Any single student’s performance in a given year could be due to other factors — a child’s attention could suffer during a divorce, for example. But when the performance of dozens of a teacher’s students is averaged — often over several years — the value-added score becomes more reliable, statisticians say.

While I laud the attempt to approach this issue quantitatively, I have serious doubts about their methods (Note to LA Times: methodological issues don’t make an approach “controversial”; they can make it wrong). Let us count the ways:

1) Using percentiles. This makes everything zero sum. Take the example given of a student who moves from the sixtieth percentile to the eightieth. If the students previously ranked 61-80 remain where they are, they all get shifted down one percentile. I think the raw scores should be used instead. Which leads to…
2) Using percentiles, part deux. We really don’t know what percentiles actually mean. How much better in raw score (or some adjusted score if you want to weight questions) is the sixtieth percentile versus the fiftieth. I doubt it’s linear. A decrease from 60th to 50th could be a very small real decrease. Put another way, a supposedly whopping twenty point increase might not be very impressive at all. We simply can’t tell without the underlying scores.
3) Using percentiles, the Lake Wobegon Edition. I’m not a fan of the “ninety percent of our students finish in the top ten percent of their class” philosophy. But the idea that a student who did relatively poorly last year should, if all teachers teach equally well (and they all could be doing a good job), continue to do poorly the next year seems defeatist, even by my standards. Talk about the soft bigotry of low expectations. With a standard curriculum, which the LA Times claims there is, there is an upper boundary effect. If teachers, regardless of where students start, are getting most of their pupils pretty close to where they need to be, then the variation, particularly at the upper end, will largely be wobble and noise, not teacher quality.
4) Brother, can I get an R2 in here? The method described averages the student gains (which contain the aforementioned problems) for each teacher. Allow me to give you the short version of what I think about this approach:


The longer version is that we want to capture that variability. Ideally, for each student, there would be associated demographic information (just because students go to the same school doesn’t mean they come from identical backgrounds); if not, we would like to know something about the school the student attends (e.g, is it a ‘poor’ school?). Even without that information, we would like to know how important teacher differences are relative to the total variability (and if possible, other factors too). If other teacher quality account for little of the variation, then, even if teacher effects are significant, that’s probably not what we should be focusing on.
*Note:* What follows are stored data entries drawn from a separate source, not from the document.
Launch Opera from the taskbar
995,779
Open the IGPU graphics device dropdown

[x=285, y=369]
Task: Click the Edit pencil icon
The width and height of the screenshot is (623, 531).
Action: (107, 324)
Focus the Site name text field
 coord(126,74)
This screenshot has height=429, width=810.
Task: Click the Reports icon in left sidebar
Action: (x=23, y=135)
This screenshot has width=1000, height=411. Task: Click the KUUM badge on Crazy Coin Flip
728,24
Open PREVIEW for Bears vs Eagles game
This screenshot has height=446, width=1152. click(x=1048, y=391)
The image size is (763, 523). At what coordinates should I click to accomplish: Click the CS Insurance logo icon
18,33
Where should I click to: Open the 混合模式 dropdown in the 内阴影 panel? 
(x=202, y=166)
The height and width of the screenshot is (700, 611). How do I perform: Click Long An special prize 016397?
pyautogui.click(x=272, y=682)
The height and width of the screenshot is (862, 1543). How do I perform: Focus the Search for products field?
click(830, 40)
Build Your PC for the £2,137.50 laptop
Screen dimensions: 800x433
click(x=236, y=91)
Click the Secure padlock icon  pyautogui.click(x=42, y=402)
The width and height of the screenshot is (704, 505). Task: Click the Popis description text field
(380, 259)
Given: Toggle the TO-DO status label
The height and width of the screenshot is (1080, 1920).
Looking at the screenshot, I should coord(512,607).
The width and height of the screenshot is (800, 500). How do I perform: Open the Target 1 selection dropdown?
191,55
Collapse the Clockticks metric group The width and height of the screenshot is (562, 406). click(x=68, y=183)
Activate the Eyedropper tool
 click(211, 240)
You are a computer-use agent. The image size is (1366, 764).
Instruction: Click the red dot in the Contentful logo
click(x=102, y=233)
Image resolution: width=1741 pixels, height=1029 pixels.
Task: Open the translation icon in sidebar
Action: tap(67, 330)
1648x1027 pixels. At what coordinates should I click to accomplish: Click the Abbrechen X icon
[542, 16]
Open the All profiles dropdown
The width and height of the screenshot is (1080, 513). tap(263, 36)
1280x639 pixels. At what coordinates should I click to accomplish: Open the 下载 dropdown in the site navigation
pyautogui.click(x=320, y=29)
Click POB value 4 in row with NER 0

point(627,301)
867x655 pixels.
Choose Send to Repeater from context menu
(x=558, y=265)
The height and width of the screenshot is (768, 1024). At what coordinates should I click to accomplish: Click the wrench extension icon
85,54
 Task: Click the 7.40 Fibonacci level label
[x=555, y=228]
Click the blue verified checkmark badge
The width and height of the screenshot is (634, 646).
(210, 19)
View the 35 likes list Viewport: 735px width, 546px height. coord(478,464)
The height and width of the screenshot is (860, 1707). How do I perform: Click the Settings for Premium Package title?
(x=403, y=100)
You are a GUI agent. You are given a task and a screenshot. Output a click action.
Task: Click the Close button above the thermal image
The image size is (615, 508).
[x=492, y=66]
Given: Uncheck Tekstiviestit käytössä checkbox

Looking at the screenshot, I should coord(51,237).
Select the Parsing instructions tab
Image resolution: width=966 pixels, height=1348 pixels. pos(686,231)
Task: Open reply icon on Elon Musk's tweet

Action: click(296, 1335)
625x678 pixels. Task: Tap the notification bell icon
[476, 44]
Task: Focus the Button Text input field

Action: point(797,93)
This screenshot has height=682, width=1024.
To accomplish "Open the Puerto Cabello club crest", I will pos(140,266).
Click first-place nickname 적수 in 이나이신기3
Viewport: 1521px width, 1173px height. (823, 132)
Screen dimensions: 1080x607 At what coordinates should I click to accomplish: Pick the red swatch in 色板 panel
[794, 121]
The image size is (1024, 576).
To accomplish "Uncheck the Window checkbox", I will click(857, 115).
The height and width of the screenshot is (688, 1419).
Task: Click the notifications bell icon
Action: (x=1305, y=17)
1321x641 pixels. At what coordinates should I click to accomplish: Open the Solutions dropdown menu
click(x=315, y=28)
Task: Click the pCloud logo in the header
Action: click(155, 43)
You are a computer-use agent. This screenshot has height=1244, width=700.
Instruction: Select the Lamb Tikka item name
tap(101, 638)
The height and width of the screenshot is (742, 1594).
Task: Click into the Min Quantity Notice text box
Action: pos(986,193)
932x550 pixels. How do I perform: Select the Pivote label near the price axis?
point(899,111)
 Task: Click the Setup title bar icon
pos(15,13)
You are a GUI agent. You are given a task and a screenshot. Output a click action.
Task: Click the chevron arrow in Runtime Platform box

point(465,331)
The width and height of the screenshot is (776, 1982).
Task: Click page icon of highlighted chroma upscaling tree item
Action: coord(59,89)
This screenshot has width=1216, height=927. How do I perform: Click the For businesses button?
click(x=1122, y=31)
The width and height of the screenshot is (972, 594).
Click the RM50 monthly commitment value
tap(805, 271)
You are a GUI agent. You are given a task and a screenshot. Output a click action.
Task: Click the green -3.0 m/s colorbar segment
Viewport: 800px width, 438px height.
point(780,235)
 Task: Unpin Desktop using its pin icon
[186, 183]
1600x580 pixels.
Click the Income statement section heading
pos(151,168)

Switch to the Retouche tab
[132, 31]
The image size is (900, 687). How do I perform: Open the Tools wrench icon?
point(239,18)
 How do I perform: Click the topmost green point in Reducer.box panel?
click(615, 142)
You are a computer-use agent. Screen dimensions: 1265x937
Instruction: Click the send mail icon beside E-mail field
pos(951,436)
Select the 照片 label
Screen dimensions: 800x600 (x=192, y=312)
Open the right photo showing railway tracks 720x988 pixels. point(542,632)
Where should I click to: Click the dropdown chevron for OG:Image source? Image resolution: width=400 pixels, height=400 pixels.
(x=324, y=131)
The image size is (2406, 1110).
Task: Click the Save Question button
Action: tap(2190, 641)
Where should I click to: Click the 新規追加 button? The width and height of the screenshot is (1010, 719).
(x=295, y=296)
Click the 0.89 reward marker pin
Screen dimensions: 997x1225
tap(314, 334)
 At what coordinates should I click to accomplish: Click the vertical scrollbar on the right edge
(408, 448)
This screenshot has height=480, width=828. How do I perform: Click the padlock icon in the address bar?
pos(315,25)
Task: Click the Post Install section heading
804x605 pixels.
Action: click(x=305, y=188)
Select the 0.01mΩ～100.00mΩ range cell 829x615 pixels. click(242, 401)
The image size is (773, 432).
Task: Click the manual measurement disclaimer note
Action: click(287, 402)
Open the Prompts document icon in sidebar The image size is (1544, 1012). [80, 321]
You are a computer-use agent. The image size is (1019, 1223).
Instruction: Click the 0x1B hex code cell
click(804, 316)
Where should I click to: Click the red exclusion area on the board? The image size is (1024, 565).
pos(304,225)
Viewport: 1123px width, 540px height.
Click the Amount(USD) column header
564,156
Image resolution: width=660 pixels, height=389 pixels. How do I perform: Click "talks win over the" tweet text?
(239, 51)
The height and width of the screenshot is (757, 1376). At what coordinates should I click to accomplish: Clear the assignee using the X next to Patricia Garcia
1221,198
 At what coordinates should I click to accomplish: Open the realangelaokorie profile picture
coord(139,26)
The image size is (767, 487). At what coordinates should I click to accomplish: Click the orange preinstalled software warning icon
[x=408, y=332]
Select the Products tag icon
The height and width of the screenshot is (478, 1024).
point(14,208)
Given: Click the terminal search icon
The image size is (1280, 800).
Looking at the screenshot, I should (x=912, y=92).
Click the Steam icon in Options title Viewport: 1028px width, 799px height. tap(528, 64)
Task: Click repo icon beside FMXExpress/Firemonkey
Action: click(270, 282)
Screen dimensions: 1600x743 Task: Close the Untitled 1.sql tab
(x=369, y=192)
If the data, including the raw scores, are released to the public, this will be a very interesting exercise. As currently constructed, though, I’m concerned the shoddy approach could do more harm than good. Admittedly, I’m biased: if teacher quality were so obvious, we would have found it by now. The link between poverty and educational performance hits you between the eyes like a two-by-four, but teacher effects are pretty weak.
I suggest California just copy Massachusetts’ curriculum and funding levels and see how that works. Or we can embrace untested ideas. Because it’s not like kids matter or anything.

This entry was posted in Education, Statistics. Bookmark the permalink.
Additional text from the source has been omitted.